بِسۡمِ ٱللَّهِ ٱلرَّحۡمَٰنِ ٱلرَّحِيمِ
وَإِذَا ٱلۡبِحَارُ فُجِّرَتۡ ٣
(3-5) Ve denizlerin kaynayıp aktığı vakit. Ve mezarların alt üst olduğu vakit. Herkes, neyi ileri sürmüş ve neyi geriye bırakmış olduğunu bilir.
وَإِذَا ٱلۡقُبُورُ بُعۡثِرَتۡ ٤
(3-5) Ve denizlerin kaynayıp aktığı vakit. Ve mezarların alt üst olduğu vakit. Herkes, neyi ileri sürmüş ve neyi geriye bırakmış olduğunu bilir.
عَلِمَتۡ نَفۡسٞ مَّا قَدَّمَتۡ وَأَخَّرَتۡ ٥
(3-5) Ve denizlerin kaynayıp aktığı vakit. Ve mezarların alt üst olduğu vakit. Herkes, neyi ileri sürmüş ve neyi geriye bırakmış olduğunu bilir.

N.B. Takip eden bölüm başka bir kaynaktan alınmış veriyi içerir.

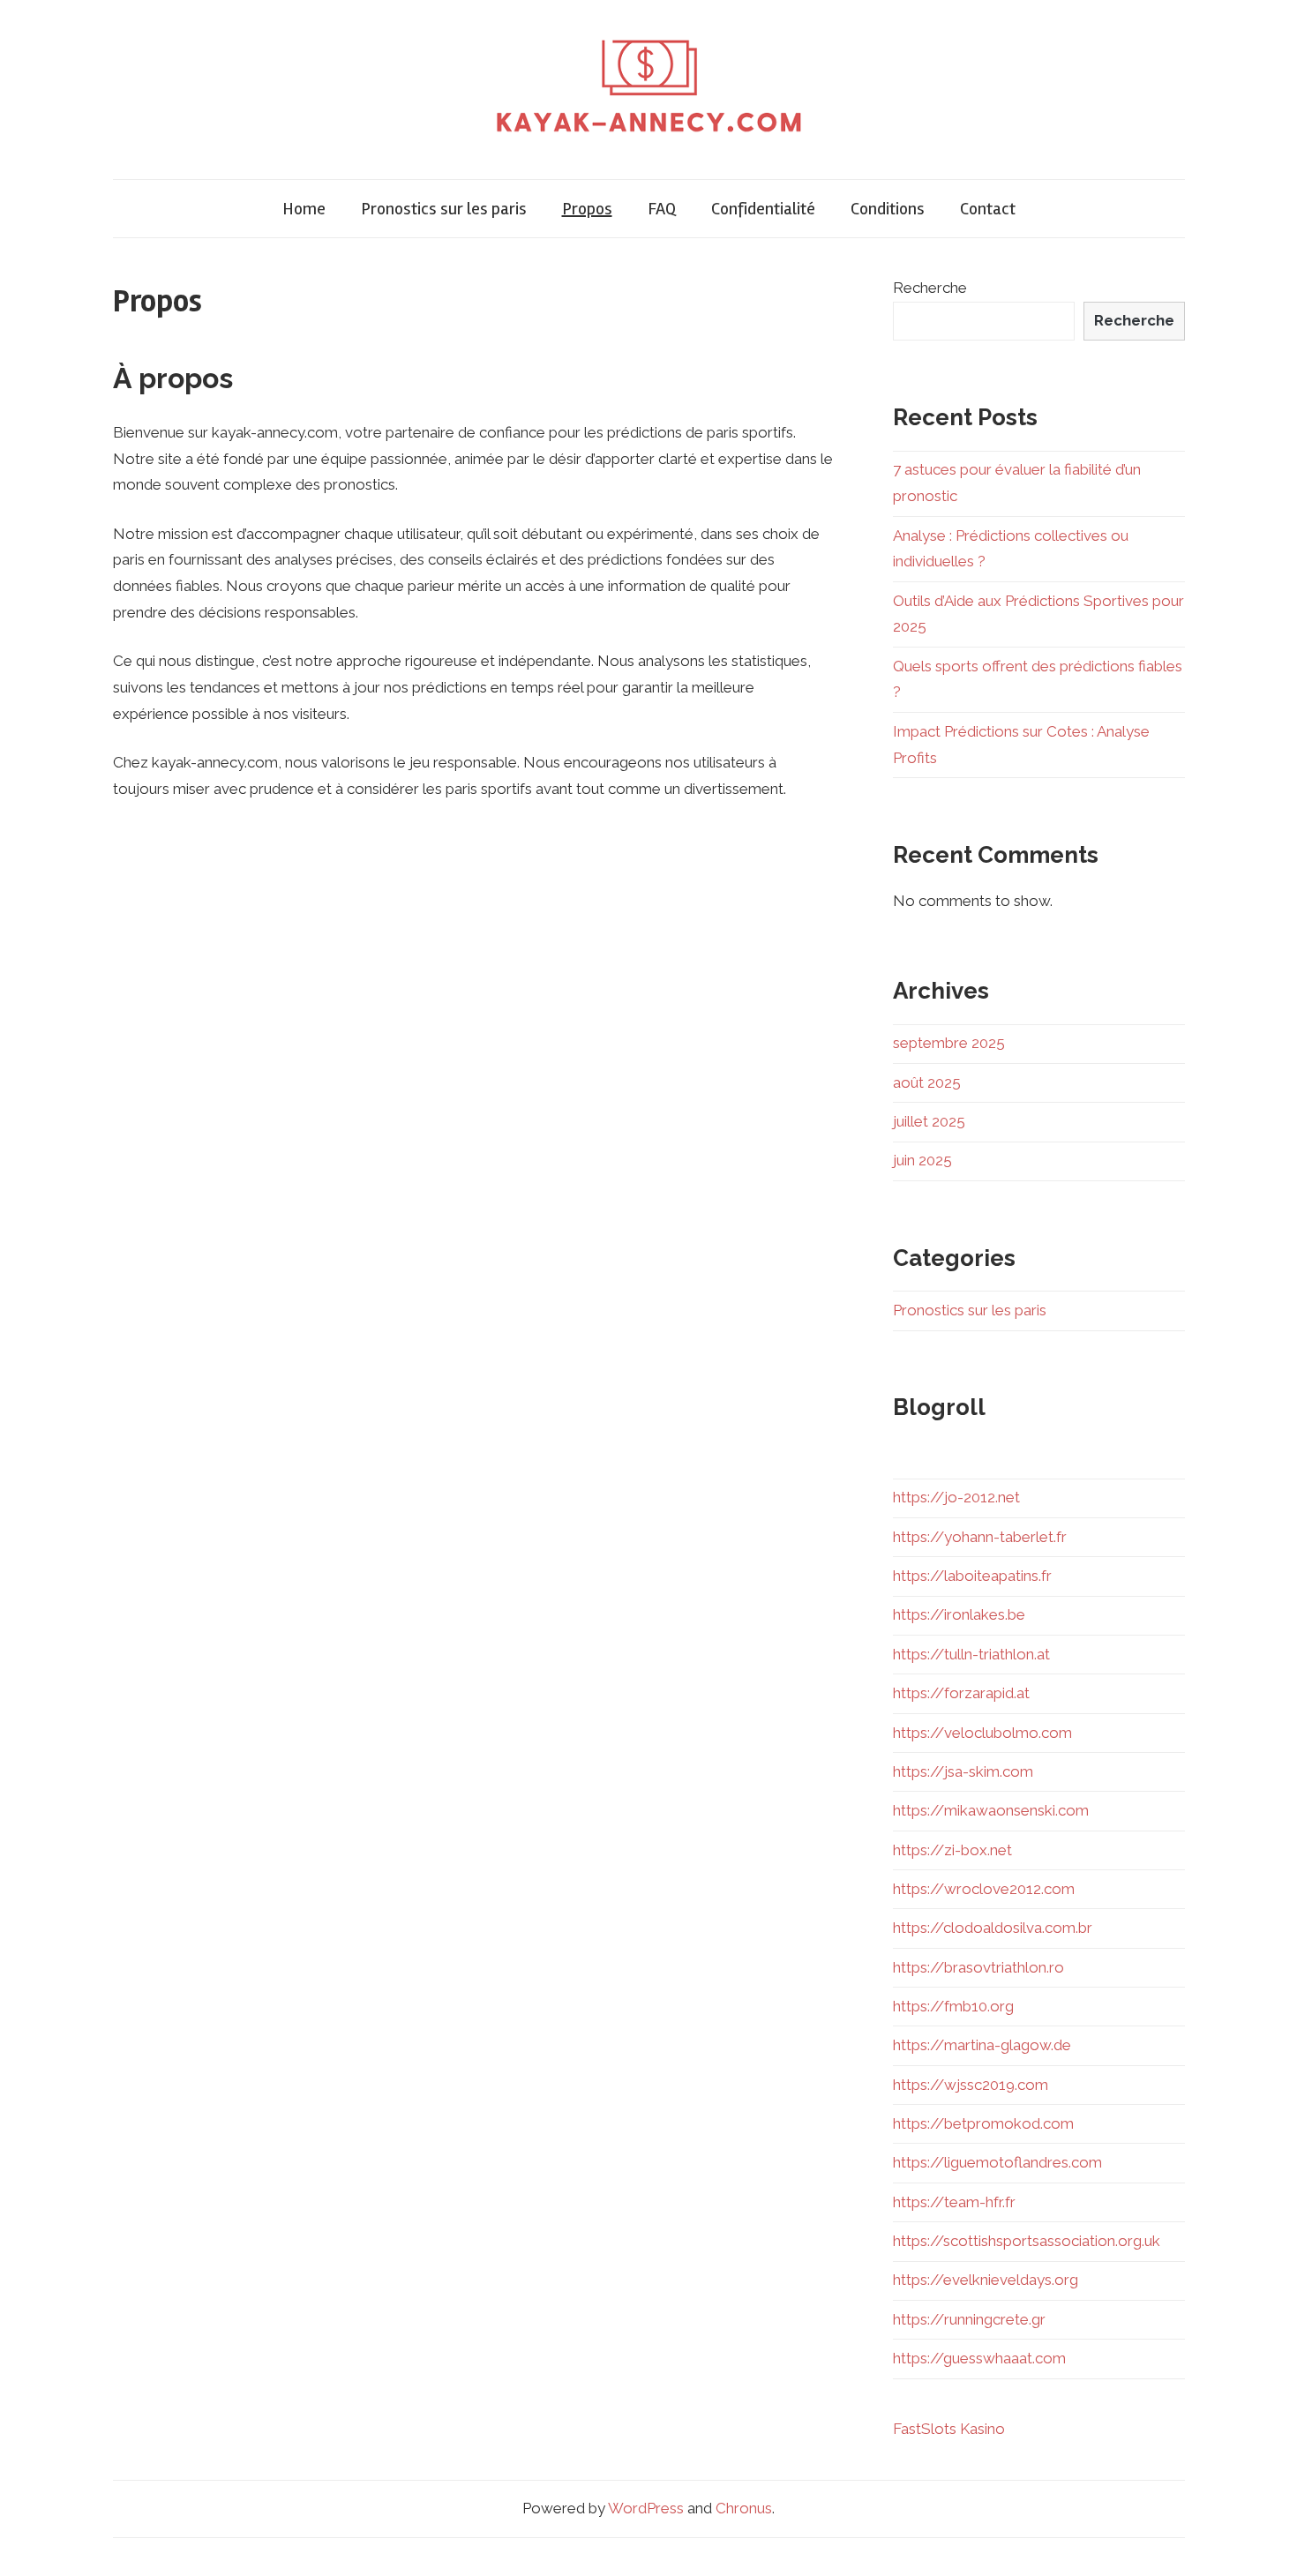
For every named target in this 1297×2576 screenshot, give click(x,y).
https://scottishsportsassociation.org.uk (1026, 2241)
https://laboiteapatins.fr (972, 1575)
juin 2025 (922, 1160)
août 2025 (927, 1082)
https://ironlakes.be (959, 1614)
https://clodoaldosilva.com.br (992, 1927)
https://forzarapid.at (961, 1693)
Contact (988, 209)
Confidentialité (763, 209)
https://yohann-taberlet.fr (980, 1537)
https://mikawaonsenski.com (991, 1810)
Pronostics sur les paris (444, 209)
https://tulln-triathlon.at (971, 1654)
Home (304, 209)
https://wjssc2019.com (970, 2084)
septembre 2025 (949, 1043)
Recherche (930, 287)
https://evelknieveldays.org (985, 2279)
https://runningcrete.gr (969, 2319)
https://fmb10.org (953, 2006)
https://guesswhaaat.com (979, 2358)
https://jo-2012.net (956, 1497)
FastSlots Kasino (949, 2428)
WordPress (646, 2508)
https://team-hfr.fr (954, 2202)
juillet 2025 (929, 1121)
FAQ (662, 209)
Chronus (744, 2508)
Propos (587, 209)
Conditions (888, 209)
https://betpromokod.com (983, 2123)
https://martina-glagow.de (982, 2045)
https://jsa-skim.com (963, 1771)
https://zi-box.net (952, 1850)
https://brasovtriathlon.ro (978, 1967)
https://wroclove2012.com (984, 1889)
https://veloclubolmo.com (982, 1732)
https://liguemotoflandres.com (997, 2162)
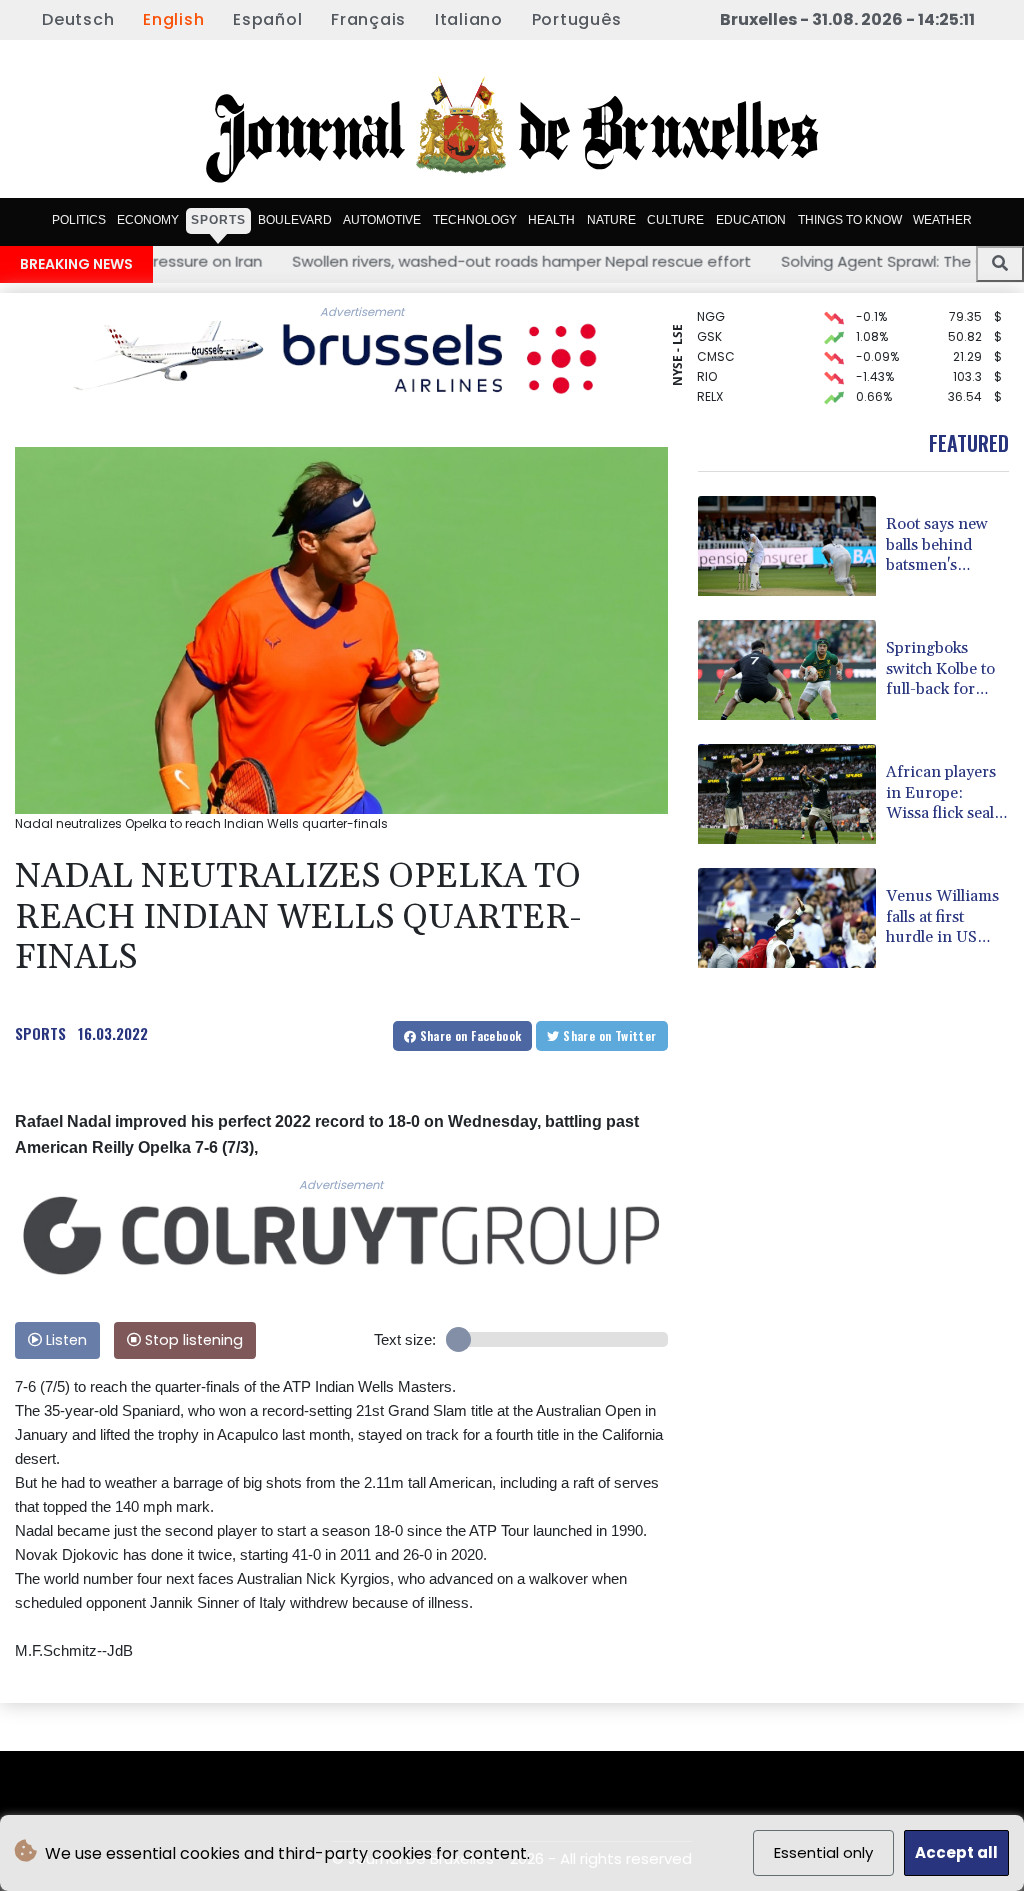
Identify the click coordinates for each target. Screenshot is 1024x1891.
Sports (218, 220)
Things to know (850, 220)
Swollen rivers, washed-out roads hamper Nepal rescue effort (419, 261)
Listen (64, 1340)
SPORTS (40, 1033)
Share (468, 1035)
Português (577, 19)
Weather (942, 220)
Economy (148, 220)
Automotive (382, 220)
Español (267, 19)
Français (368, 19)
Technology (475, 220)
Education (751, 220)
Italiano (469, 19)
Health (551, 220)
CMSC (716, 341)
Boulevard (295, 220)
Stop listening (192, 1340)
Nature (611, 220)
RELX (710, 381)
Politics (79, 220)
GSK (709, 321)
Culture (675, 220)
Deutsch (78, 19)
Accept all (956, 1852)
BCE (709, 401)
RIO (707, 361)
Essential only (823, 1852)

يَٰٓأَيُّهَا ٱلۡإِنسَٰنُ مَا غَرَّكَ بِرَبِّكَ ٱلۡكَرِيمِ ٦
Ey insan! Seni o kerîm Rabbine karşı ne şey aldattı?
ٱلَّذِي خَلَقَكَ فَسَوَّىٰكَ فَعَدَلَكَ ٧
(7-8) O Rabbin ki, seni yarattı, sonra seni düzeltti de mutedil bir halde kıldı. Dilediği bir surette seni terkip etti.
فِيٓ أَيِّ صُورَةٖ مَّا شَآءَ رَكَّبَكَ ٨
(7-8) O Rabbin ki, seni yarattı, sonra seni düzeltti de mutedil bir halde kıldı. Dilediği bir surette seni terkip etti.
كـَلَّا بَلۡ تُكَذِّبُونَ بِٱلدِّينِ ٩
Hayır hayır..Siz belki dini yalanlıyorsunuz.
وَإِنَّ عَلَيۡكُمۡ لَحَٰفِظِينَ ١٠
(10-12) Ve şüphe yok ki, sizin üzerinizde bekçiler vardır. Çok mükerrem yazıcılar vardır. Ne yapar olduklarınızı bilirler.
كِرَامٗا كَٰتِبِينَ ١١
(10-12) Ve şüphe yok ki, sizin üzerinizde bekçiler vardır. Çok mükerrem yazıcılar vardır. Ne yapar olduklarınızı bilirler.
يَعۡلَمُونَ مَا تَفۡعَلُونَ ١٢
(10-12) Ve şüphe yok ki, sizin üzerinizde bekçiler vardır. Çok mükerrem yazıcılar vardır. Ne yapar olduklarınızı bilirler.